**What needs to be done:**
Set out the records below as a numbered list, one line per item with blank lines omitted, and leave the pictures out.

>> BEGIN Data shown

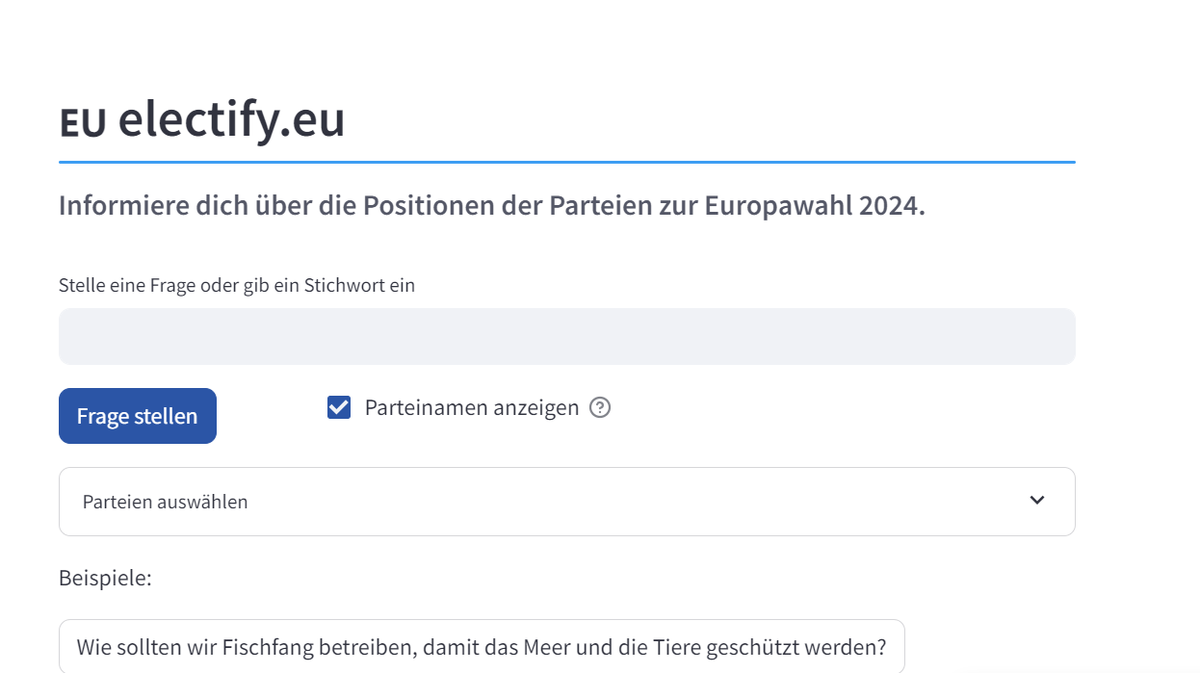Click the help question mark icon
The height and width of the screenshot is (673, 1200).
tap(600, 408)
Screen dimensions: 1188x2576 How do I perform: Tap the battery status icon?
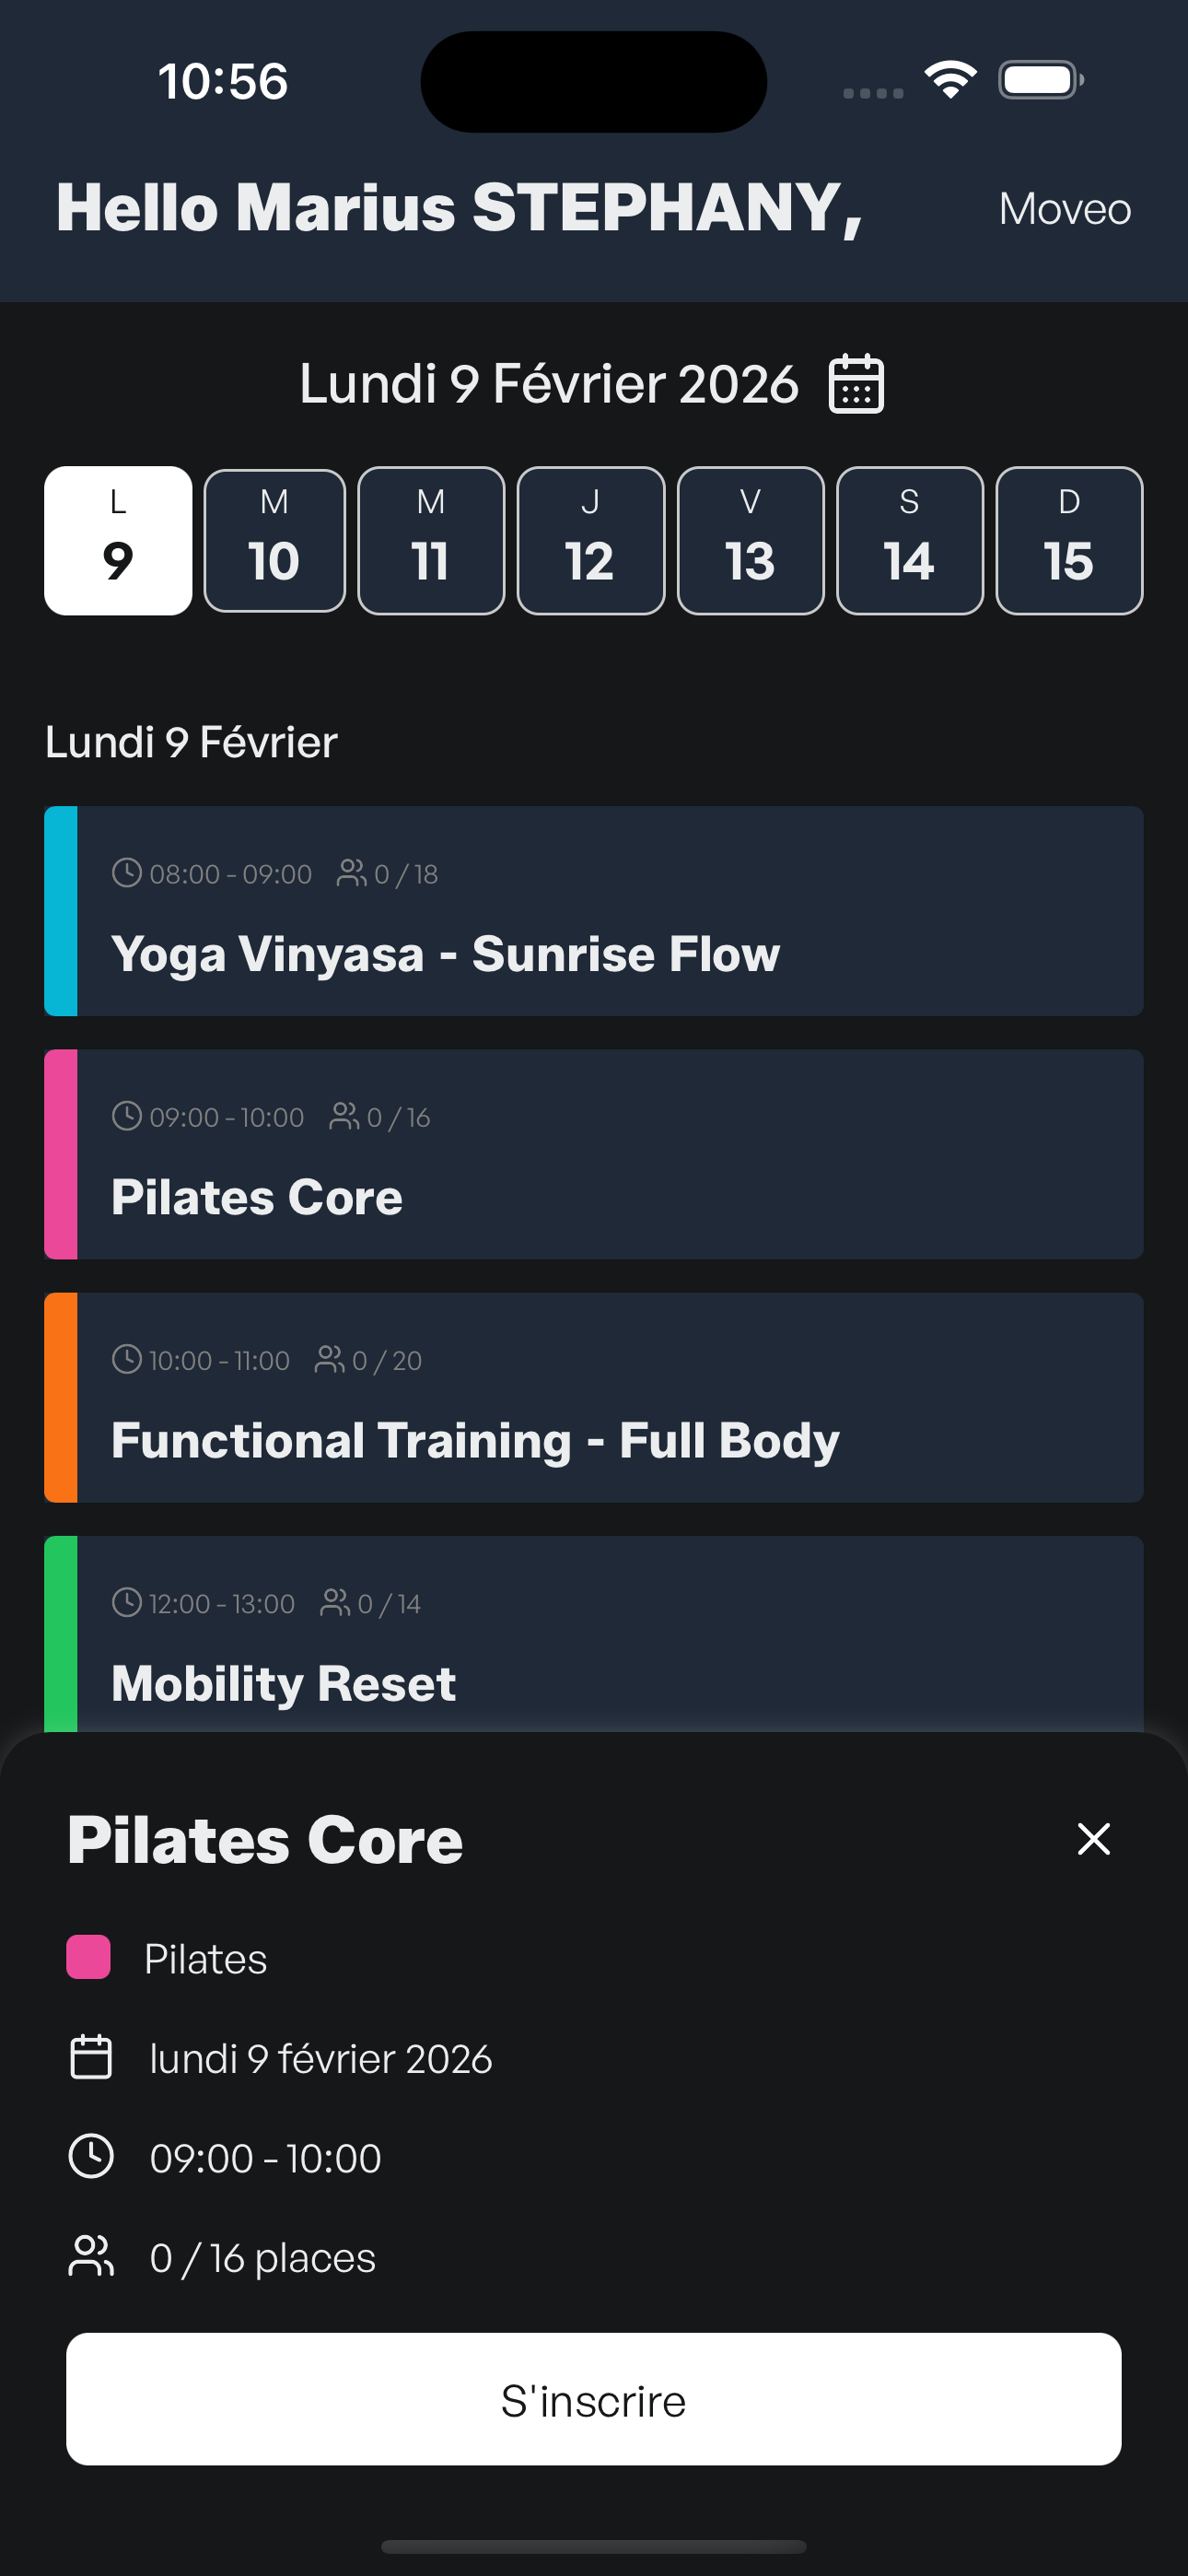point(1040,80)
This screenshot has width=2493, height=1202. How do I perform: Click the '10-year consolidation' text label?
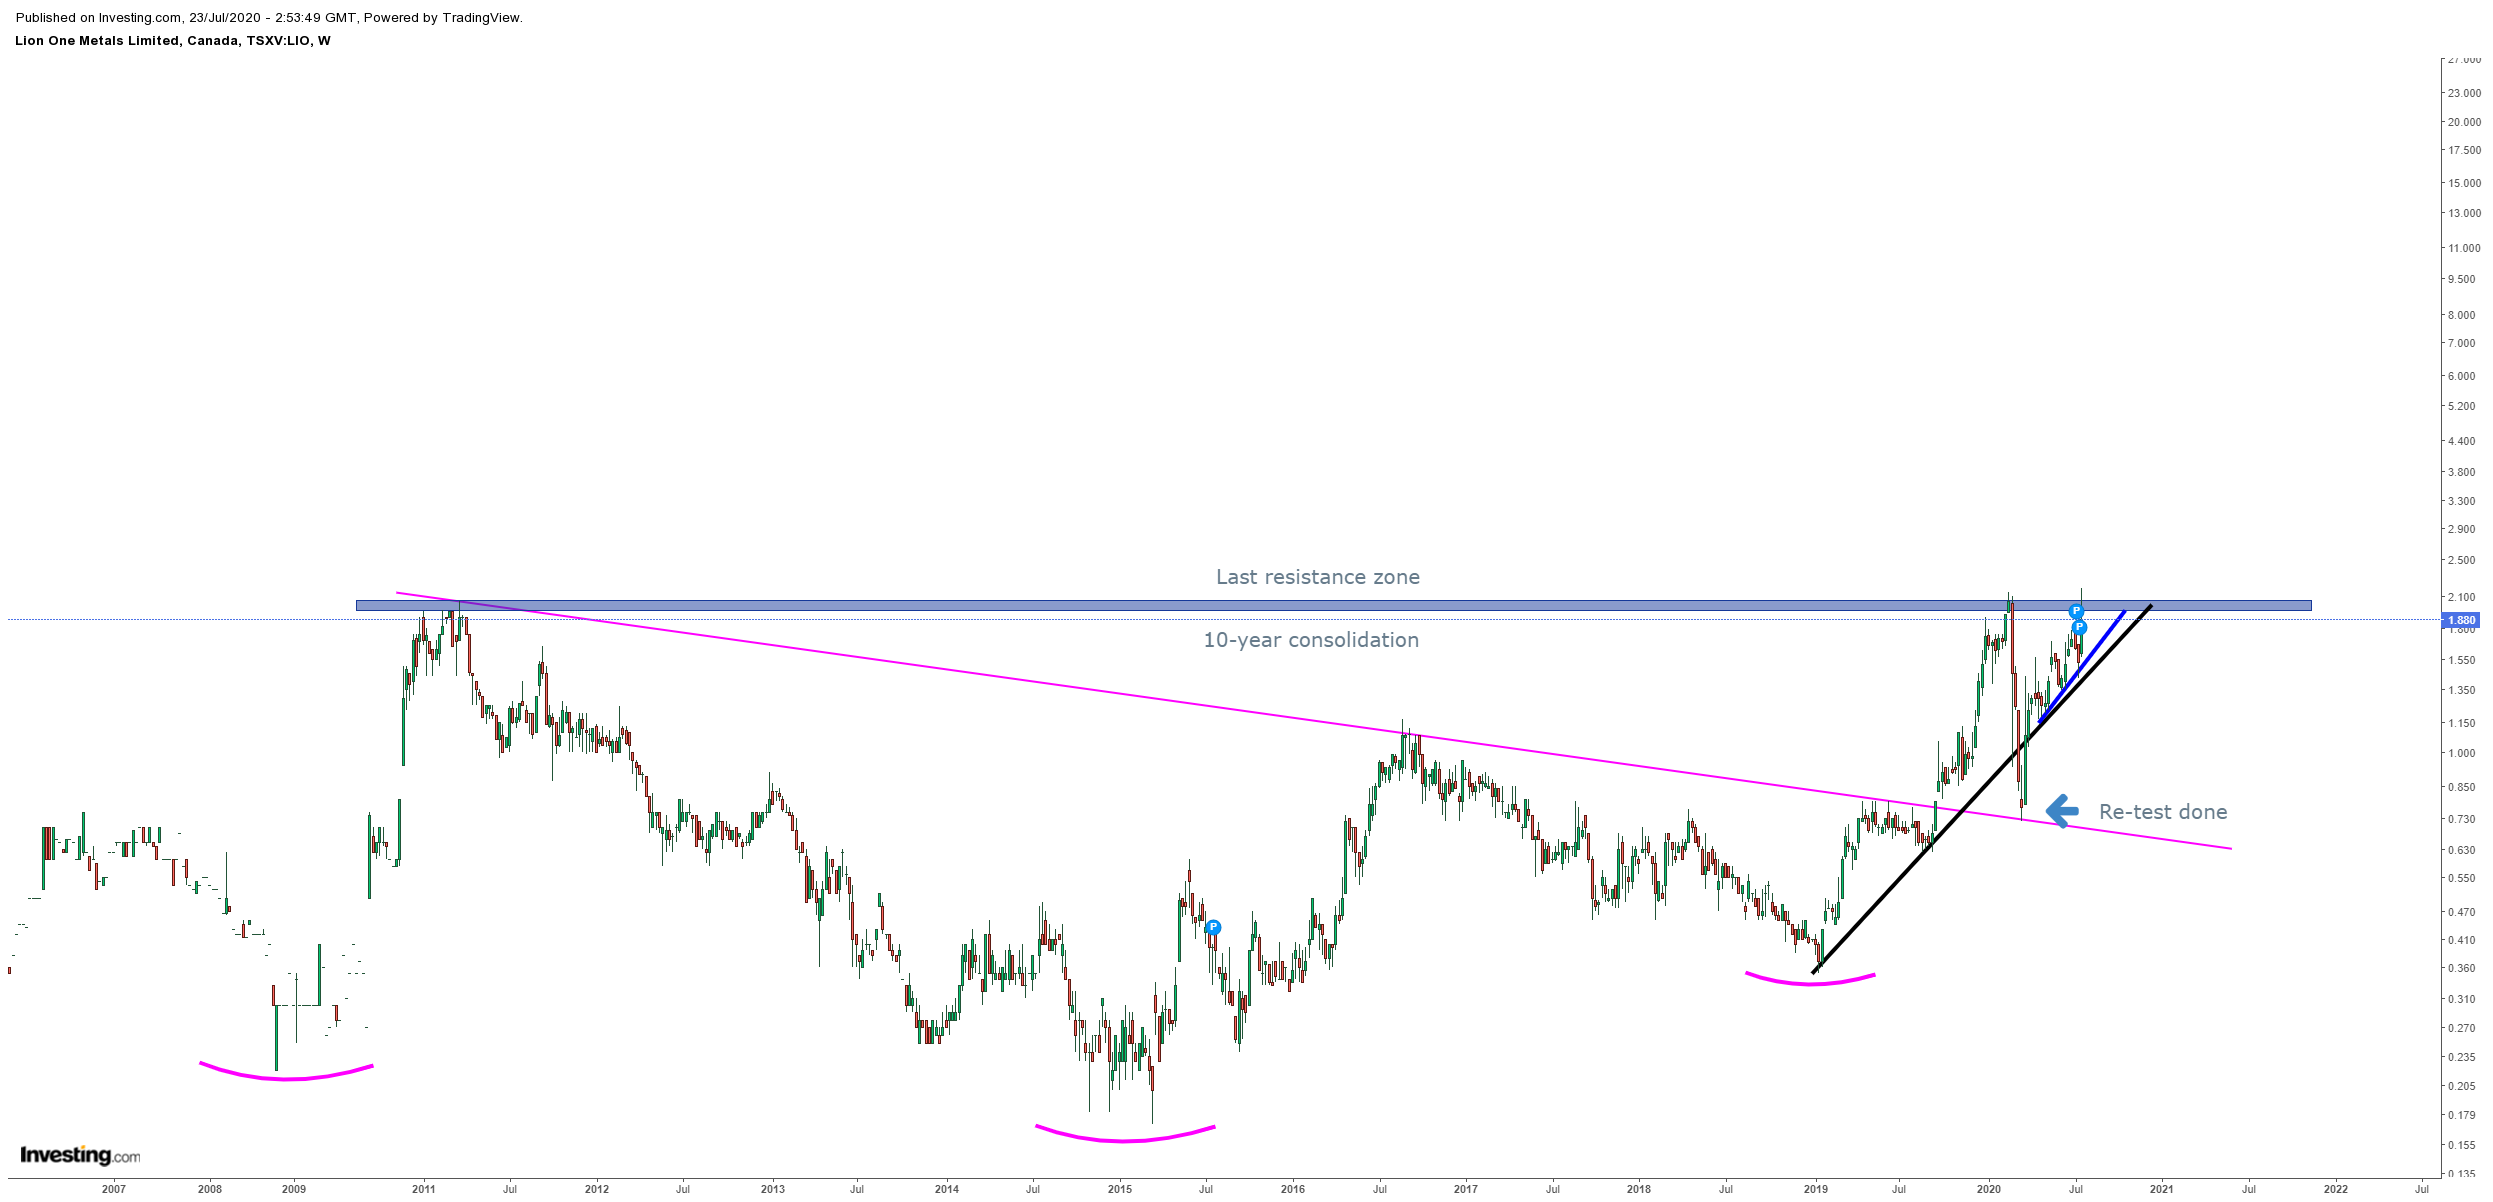coord(1310,640)
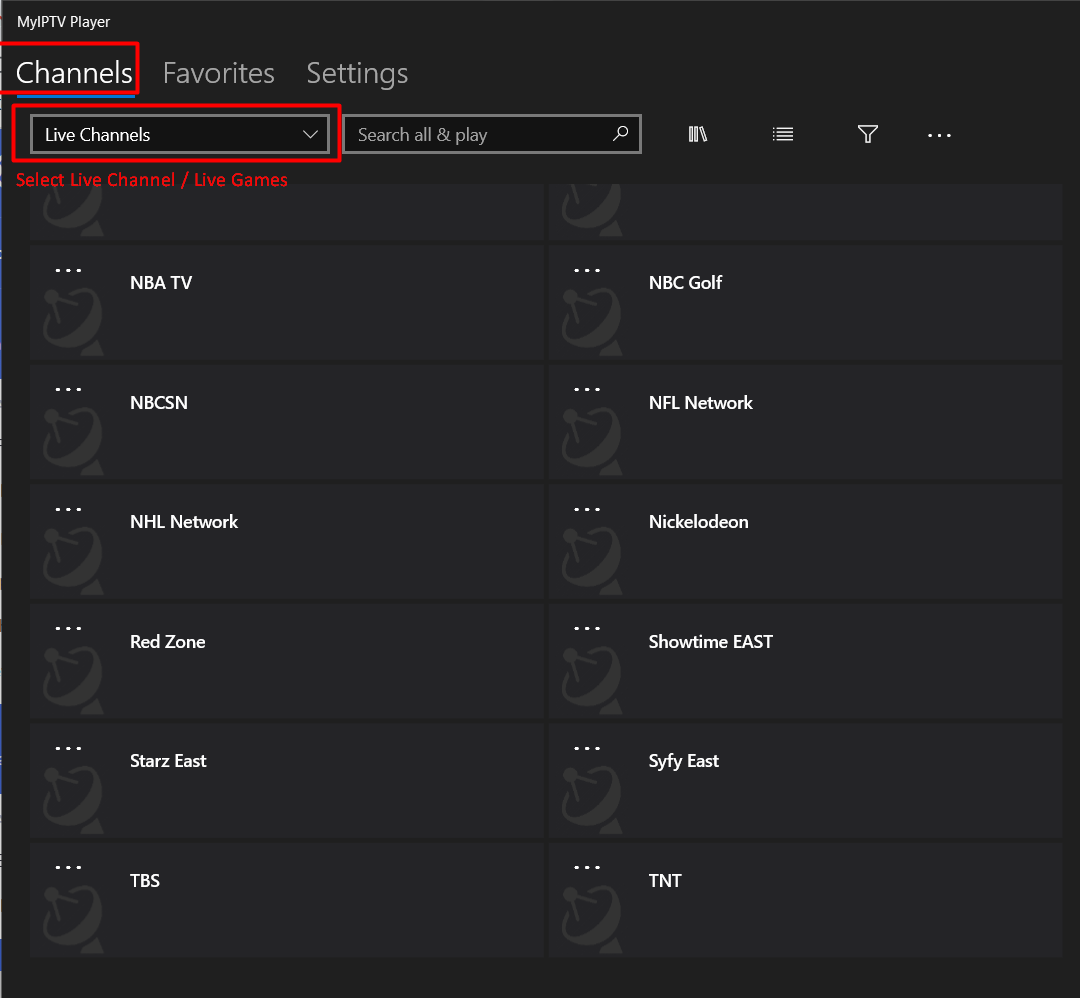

>> END Data shown

**Output below:**
1. Click the help question mark icon
2. The height and width of the screenshot is (673, 1200).
3. tap(600, 408)
4. Screen dimensions: 1188x2576 How do I perform: Tap the battery status icon?
5. point(1040,80)
6. This screenshot has width=2493, height=1202. How do I perform: Click the '10-year consolidation' text label?
7. coord(1310,640)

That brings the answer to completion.